Employee attrition prediction is a valuable tool for management. It helps in predicting the chances of an employee leaving the company and preparing accordingly to ensure a smooth transition or retention of employees. Key factors involved in employee attrition, such as salary, age, work experience, can be predicted using data available from the Human Resources Management (HRM) team.
In this project, we work with a dataset of employees from IBM and aim to predict if an employee will leave the company.
The objective of this project is to deeply analyze the available data, clean it, and build a model to predict employee attrition.
The dataset used for this project consists of 35 factors recorded for 1470 employees from IBM. The data is abstract, and some preprocessing was required. We encoded categorical data like gender, department, marital status using Label Encoder. We dropped columns like employee count, standard hours, and over 18, as they had the same values across all rows.
Based on the given case, we selected four models: Logistic Regression, Decision Tree Classifier, K-Nearest Neighbor, and Random Forest Classifier. We performed cross-validation, random undersampling, and random oversampling to determine which model performs best for the given dataset. Using metrics like mean score, z-score, and recall score, we determined that Logistic Regression is the best performing model.
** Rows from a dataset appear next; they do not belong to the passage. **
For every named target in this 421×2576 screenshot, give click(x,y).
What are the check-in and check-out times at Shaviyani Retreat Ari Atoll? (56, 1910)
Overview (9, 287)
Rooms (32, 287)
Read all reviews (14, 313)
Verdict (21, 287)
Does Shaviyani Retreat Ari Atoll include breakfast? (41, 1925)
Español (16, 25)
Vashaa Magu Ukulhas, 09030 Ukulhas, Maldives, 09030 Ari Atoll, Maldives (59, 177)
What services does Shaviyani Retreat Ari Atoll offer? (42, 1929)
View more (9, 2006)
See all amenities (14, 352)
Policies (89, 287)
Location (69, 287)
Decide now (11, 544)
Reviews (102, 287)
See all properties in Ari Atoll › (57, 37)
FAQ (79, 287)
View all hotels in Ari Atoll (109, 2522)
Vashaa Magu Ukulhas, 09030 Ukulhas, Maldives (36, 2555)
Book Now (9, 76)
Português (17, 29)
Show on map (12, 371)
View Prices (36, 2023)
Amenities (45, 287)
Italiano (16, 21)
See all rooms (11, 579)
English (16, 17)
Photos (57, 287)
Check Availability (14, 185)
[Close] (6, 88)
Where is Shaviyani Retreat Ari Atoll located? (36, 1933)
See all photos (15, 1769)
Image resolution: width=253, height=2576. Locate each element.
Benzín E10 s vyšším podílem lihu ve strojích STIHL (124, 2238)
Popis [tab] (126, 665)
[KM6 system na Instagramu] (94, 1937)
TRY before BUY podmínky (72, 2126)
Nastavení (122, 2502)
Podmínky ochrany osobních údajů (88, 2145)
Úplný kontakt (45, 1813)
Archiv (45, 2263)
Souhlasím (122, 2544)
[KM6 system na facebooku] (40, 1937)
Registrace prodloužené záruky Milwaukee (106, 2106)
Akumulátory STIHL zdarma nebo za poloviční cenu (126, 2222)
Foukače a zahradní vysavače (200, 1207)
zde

Understandably, Logistic Regression stands out as the best-performing model, as it fulfills the assumptions made by the data, such as a binary target variable, independent observations, sample size, number of outliers, etc.
With the model decided, we conducted Exploratory Data Analysis (EDA) to identify the factors that have the most impact on employee attrition. We used a correlation matrix to determine the factors with high or low impact on attrition. We then individually visualized these impactful factors to gain a better understanding of their relationship with attrition. We selected the most impactful factors for modeling.
The dataset was randomly split into 70% for training and 30% for testing. We trained and tested our model and calculated its performance using a confusion matrix. We achieved a training accuracy of 88.9% and a testing accuracy of 86.8%.